12 outubro 2021

A CELEBRAÇÃO DOS 2.500 ANOS DO IMPÉRIO PERSA


12 de Outubro de 1971. Com a chegada do Xá a uma base militar próxima de Persépolis, iniciavam-se as cerimónias das celebrações dos 2.500 anos da fundação do império persa por Ciro, o Grande. A data escolhida foi, obviamente, tão especulativa quanto arbitrária - estava-se a celebrar algo que teria acontecido em 529 a.C.! Contudo, o que era importante era o significado político da celebração e não o seu rigor histórico. Através dela, o regime iraniano procurava demarcar-se daquela que seria a sua «civilização» (para empregar uma terminologia que então não existia, só veio a ser popularizada vinte e dois anos depois com Samuel Huntington) e para ir buscar as suas raízes a várias estruturas políticas muito bem sucedidas que haviam precedido o Islão: os impérios aqueménida, arsácida e sassânida. Era uma movimentação ousada, mas intelectualmente brilhante, que procurava atribuir ao Irão uma especificidade outra que não a religiosa, nomeadamente o xiismo, que o distinguia das outras correntes do Islão. Com a valorização que se pretendia com o gesto de atribuir àquelas raízes pré-islâmicas, procurava-se fomentar ainda mais o laicismo da sociedade iraniana, aquilo que, na época, parecia condição favorável para as reformas sociais e a sua ocidentalização, conforme se comprovara com o que acontecera nos cinquenta anos precedentes com a vizinha Turquia. Se a ideia se apresentava teoricamente brilhante, a sua implementação, tal qual ela pôde ser apreciada nestas cerimónias, revelou-se um desastre. Cerimónias como o cortejo histórico (que se pode ver no vídeo mais abaixo) só podiam suplantar na magnificência dos meios, que não na imaginação, aquilo que já se vira noutras celebrações equivalentes, até mesmo por cá, por ocasião da exposição do Mundo português de 1940.

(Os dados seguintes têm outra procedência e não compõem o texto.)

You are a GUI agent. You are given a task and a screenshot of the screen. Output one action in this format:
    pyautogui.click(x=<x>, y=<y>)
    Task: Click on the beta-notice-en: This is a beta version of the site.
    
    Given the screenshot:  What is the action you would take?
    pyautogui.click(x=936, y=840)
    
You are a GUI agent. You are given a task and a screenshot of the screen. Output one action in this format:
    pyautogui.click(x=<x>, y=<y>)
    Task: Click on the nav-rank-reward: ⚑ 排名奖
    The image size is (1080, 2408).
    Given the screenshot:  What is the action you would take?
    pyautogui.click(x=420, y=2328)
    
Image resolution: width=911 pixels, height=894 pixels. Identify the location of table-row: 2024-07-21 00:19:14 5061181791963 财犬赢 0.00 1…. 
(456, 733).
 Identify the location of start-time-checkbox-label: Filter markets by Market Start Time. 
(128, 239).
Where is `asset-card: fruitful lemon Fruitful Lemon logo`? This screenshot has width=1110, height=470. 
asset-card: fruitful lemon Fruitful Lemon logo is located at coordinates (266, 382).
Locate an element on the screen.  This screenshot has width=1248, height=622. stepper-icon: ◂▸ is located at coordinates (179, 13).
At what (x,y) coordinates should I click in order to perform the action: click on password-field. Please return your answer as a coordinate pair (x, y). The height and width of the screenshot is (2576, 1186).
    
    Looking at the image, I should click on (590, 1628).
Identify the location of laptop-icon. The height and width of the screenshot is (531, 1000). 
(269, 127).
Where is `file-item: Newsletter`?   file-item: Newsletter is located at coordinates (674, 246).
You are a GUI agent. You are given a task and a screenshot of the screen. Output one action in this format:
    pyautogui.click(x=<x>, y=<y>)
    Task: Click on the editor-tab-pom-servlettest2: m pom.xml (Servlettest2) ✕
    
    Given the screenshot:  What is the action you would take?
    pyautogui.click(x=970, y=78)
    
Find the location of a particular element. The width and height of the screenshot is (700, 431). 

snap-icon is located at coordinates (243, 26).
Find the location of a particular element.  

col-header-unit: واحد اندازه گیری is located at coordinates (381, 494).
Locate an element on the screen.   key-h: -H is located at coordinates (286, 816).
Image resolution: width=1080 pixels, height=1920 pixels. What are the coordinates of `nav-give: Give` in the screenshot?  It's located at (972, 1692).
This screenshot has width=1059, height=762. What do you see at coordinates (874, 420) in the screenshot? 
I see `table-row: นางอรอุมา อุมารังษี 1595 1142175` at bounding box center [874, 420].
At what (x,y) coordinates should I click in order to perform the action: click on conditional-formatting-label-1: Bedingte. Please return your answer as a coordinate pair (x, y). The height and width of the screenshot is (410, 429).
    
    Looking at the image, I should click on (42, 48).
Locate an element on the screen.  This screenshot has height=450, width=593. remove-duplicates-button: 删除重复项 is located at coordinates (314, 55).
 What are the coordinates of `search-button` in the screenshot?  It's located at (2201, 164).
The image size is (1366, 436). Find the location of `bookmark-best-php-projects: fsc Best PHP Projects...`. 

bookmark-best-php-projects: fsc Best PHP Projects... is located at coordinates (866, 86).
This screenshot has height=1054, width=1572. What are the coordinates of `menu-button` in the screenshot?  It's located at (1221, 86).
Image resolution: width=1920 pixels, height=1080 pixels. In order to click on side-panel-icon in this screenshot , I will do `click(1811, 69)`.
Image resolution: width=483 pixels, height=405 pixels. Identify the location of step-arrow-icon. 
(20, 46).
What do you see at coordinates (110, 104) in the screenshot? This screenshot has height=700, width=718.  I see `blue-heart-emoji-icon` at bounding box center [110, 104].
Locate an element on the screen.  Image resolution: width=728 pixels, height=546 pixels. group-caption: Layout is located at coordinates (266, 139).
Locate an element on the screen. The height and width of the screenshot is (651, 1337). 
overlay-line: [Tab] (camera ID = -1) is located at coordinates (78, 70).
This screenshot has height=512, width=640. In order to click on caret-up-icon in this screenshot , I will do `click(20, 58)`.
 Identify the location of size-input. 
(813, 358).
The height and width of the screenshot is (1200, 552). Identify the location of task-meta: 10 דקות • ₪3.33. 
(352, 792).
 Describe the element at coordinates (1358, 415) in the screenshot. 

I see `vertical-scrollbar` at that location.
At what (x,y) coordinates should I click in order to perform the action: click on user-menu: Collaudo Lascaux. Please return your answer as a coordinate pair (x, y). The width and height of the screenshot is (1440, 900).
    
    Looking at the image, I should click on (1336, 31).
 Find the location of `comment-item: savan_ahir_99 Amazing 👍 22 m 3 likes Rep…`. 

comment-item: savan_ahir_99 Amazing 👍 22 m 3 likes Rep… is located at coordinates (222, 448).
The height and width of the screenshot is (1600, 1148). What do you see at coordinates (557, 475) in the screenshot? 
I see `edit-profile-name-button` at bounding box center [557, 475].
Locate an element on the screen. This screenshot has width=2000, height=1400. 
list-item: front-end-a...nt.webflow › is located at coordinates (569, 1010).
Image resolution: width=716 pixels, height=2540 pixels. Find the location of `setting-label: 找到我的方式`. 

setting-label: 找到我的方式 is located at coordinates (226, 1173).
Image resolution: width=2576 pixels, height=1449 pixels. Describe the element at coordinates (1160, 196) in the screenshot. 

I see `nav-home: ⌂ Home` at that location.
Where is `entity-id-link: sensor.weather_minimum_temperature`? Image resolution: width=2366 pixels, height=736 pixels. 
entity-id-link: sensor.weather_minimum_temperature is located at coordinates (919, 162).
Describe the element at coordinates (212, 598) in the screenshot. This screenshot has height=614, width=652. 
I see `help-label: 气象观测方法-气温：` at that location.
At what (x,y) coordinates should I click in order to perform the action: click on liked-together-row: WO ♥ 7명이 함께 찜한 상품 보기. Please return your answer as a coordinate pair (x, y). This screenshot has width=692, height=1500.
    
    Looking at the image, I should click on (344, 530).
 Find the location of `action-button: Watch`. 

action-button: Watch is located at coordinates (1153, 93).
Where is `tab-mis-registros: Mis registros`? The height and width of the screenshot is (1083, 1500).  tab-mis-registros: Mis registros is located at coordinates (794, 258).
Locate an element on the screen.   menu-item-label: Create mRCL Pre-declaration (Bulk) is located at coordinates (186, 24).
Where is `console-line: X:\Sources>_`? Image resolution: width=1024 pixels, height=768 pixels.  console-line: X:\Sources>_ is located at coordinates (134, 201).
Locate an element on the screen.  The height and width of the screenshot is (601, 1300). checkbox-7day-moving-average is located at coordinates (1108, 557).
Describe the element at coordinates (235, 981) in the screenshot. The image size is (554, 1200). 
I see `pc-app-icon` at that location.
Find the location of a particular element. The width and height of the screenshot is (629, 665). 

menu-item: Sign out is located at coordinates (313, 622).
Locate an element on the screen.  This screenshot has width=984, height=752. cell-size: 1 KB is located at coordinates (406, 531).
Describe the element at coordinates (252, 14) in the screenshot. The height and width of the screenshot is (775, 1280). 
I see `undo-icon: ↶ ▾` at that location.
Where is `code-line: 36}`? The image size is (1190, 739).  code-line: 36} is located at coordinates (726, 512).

O ponto frágil de todas as celebrações, contudo, percebe-se hoje, foi a prioridade que se deu a projectar as cerimónias para o exterior, e a falta de cuidado que houve em transformá-las em festas populares. Houve uma preocupação extrema em ter presentes as mais destacadas figuras políticas internacionais (especialmente monarcas - Bélgica, Dinamarca, Etiópia, Jordânia, Nepal, Noruega,...), mas isso apenas acentuou o carácter aristocrático das cerimónias - significativamente, os banquetes que foram servidos, previstos para 500/600 convidados, um deles para durar cinco horas e meia(!), foram encomendados em Paris, ao restaurante Maxim's. Não é por isso de estranhar que todos os vinhos e espumantes que acompanhavam os banquetes fossem franceses. Enquanto isso, e porque Persépolis se situa numa das regiões remotas do Irão e nada fora pensado em termos de transportes colectivos para o local, o melhor que qualquer iraniano poderia fazer para acompanhar as cerimónias que proclamavam a grandiosidade e perenidade do seu país era segui-las pela... televisão. Caso o conseguisse, porque as emissões de cobriam apenas 30% dos iranianos. Escolhi uma fotografia que me parecesse simbólica da ocasião: nela se vê, à direita, o Xá a discursar, por detrás dele vê-se toda a comitiva que o acompanhava, doméstica e internacional, mas não se chega a ver para quem é que o Xá está a discursar. Na realidade, o que a fotografia não mostra é que não estaria lá ninguém, o povo iraniano brilhou pela ausência nestas cerimónias que, não fora a seriedade política que o regime iraniano lhes pretendeu atribuir, bem podiam ser comparadas no seu exclusivismo aristocrático a uma daquelas caçadas à raposa típicas da gentry inglesa.